The first play I ever did was a community theatre production of Hans Christian Andersen in my hometown. I was five years old, and my role was “Anna,” the smallest girl in the town and the inspiration for Hans’ story of Thumbelina. I got to ad-lib my own dance as Hans sang a song that included these lyrics:
Thumbelina, Thumbelina, tiny little thing
Thumbelina dance, Thumbelina sing,
Thumbelina, what’s the difference if you’re very small?
When your heart is full of love, you’re nine feet tall!
Though I didn’t know it at the time, that song would end up shaping me and my personality as I grew up. I remained the smallest kid in all of my classes, but I didn’t resent it. If anything, I grew up relishing the fact that I was smaller than everyone else. It made me different, it made me special, and really, I didn’t see what the “big” deal was about being tall. I could curl up in small spaces, when I danced or played people could throw me in the air, and the best part was, in pictures or choirs or plays I always got to be in the front row.

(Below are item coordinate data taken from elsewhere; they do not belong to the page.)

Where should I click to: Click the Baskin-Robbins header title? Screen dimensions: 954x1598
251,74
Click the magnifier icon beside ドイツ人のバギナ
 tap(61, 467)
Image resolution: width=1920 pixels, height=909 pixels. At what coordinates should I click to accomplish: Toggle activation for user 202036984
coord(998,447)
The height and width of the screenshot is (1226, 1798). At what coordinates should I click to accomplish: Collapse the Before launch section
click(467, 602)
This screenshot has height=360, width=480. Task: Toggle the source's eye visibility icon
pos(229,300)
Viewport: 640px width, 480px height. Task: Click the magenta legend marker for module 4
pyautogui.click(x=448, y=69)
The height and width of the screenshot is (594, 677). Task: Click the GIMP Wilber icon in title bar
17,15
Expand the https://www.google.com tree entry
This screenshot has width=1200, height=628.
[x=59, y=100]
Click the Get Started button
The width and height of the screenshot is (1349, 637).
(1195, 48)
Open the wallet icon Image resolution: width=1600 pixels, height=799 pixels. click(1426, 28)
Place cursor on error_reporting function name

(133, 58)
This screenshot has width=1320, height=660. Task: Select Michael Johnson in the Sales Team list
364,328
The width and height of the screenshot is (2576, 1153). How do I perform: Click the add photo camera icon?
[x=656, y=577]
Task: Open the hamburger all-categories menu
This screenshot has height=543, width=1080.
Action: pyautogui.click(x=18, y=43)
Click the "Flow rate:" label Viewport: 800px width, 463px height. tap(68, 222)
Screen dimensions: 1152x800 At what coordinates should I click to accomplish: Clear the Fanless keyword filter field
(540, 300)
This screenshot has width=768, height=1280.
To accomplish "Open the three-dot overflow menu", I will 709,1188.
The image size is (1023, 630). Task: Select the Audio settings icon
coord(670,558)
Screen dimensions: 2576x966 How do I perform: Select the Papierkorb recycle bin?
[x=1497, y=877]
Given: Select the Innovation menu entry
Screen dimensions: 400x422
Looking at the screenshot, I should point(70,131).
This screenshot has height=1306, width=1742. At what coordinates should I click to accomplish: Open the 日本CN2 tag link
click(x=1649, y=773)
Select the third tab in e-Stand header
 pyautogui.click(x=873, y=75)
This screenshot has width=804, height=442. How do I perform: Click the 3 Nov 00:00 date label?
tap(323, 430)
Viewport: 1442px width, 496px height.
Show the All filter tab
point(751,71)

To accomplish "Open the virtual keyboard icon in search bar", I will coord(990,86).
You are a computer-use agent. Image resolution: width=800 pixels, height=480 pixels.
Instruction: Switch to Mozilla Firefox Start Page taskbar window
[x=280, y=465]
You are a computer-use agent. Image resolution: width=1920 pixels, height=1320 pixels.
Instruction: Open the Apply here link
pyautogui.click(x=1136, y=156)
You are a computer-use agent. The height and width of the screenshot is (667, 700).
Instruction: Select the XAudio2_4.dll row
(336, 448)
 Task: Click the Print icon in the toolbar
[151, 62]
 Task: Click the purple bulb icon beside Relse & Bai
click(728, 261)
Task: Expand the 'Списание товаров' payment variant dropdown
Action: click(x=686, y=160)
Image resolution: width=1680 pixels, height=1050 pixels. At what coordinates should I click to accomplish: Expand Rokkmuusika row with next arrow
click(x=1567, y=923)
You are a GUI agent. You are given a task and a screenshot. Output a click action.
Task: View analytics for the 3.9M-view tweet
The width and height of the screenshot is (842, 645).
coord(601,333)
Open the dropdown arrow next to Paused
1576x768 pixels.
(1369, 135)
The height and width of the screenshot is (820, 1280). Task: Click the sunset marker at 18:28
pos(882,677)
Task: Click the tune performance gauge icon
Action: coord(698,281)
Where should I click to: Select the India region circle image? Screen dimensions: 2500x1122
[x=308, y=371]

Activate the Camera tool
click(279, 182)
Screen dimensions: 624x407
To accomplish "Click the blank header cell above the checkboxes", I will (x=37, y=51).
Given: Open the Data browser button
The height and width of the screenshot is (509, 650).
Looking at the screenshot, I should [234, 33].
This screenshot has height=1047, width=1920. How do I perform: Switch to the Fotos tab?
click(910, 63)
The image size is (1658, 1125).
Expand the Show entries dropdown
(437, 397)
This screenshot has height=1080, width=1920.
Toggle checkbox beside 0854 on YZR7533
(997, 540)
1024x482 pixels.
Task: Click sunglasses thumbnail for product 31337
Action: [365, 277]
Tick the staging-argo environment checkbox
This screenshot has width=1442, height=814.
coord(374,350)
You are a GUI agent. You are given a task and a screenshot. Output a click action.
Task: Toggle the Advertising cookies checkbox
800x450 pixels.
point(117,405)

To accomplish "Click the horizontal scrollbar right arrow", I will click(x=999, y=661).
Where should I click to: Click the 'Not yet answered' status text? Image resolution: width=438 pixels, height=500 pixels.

Sure, there are downsides too; I got teased sometimes, and there would be times when I’d need someone bigger to help me with things I couldn’t manage on my own, but that taught me that it was OK to ask for help when I needed it. And that’s a valuable skill to have in the grown-up world, where as much as self-reliance and independence are needed, the ability and will to help others, and ask for help too, is just as important.
But the long and short (ha) of it is, I love being small, and naming my website after Thumbelina seemed a fun way to embrace it. Besides, “you gotta have a gimmick,” don’t you?